Verify the integration

Ask the model to list saved notes. The model receives one codemode tool and can discover connector methods inside the sandbox:

JavaScript
async () => {
const matches = await codemode.search("list saved notes");
const docs = await codemode.describe(matches.results[0].path);
const savedNotes = await notes.listNotes();
return { docs, savedNotes };
};

When the model calls notes.createNote(), the execution pauses.
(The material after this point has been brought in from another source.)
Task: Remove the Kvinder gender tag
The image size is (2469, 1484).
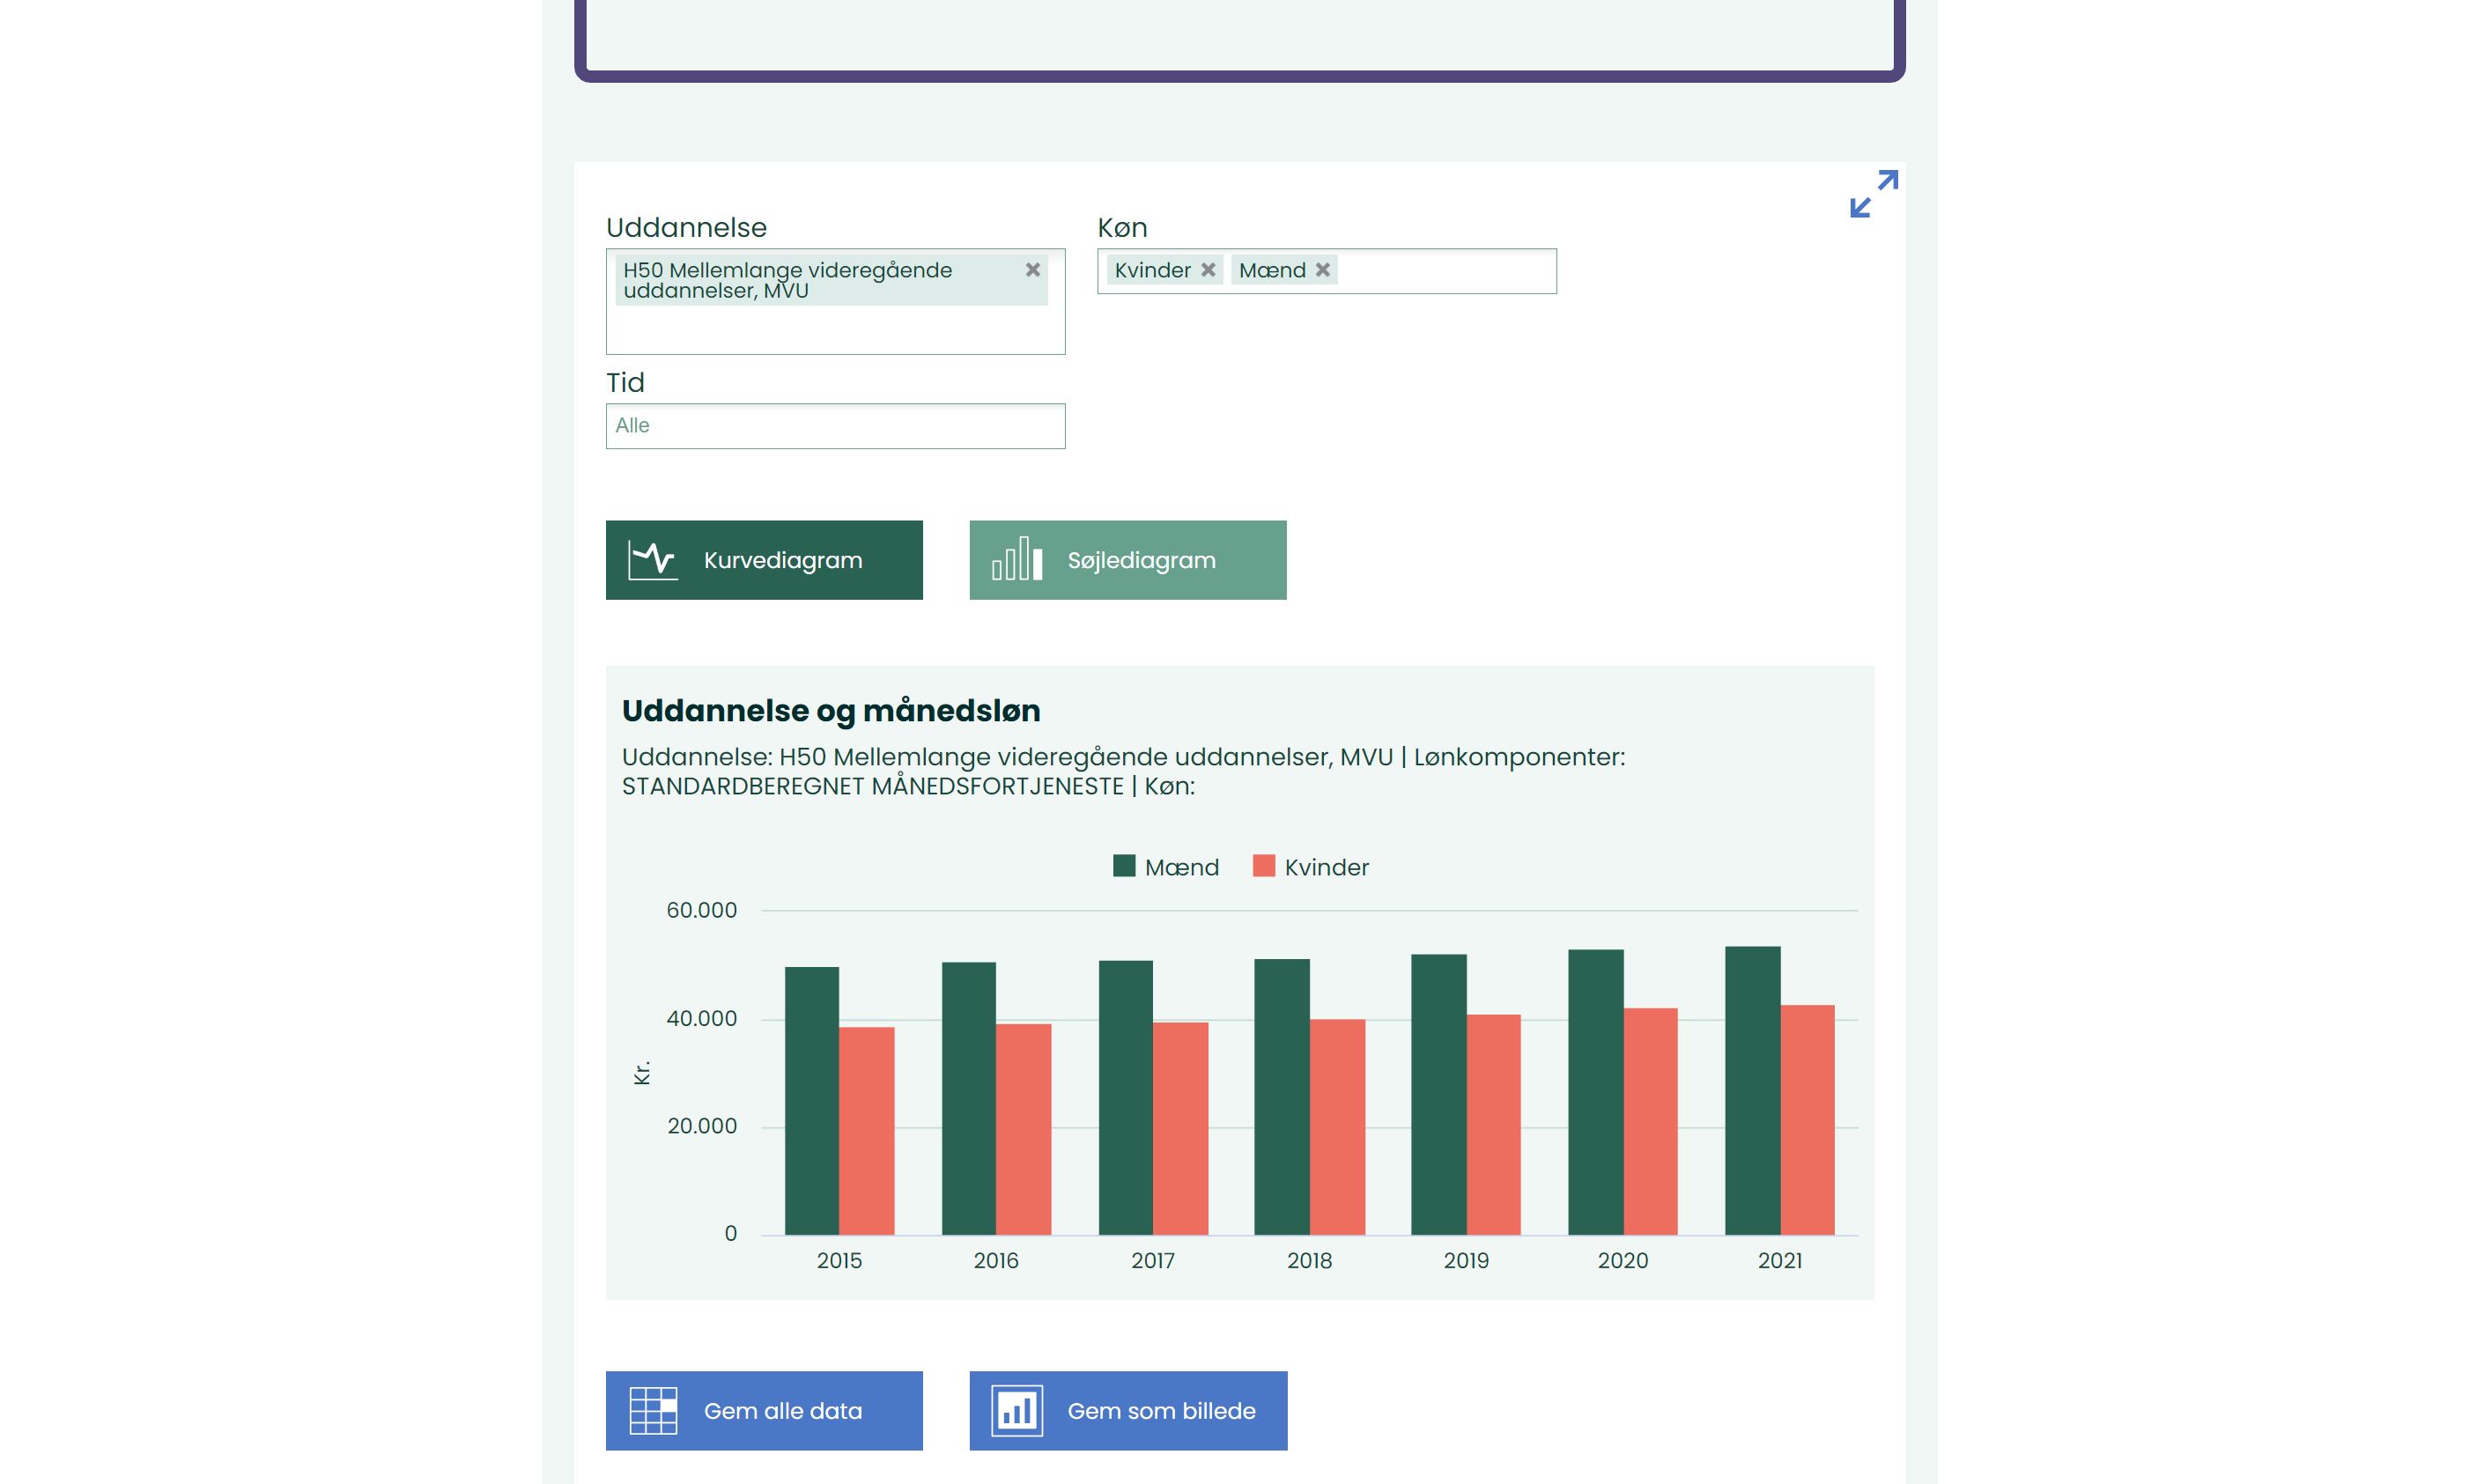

Use pendingApprovals() to show the pending action. Pass its executionId to approveExecution(), or pass both executionId and seq to rejectExecution().

Approval resumes the same script through replay. Completed calls return recorded results instead of running again. Rejection ends the paused execution without undoing earlier actions.

Call rollbackExecution() to compensate for applied calls whose currently configured connector provides revert. Save only completed executions as snippets.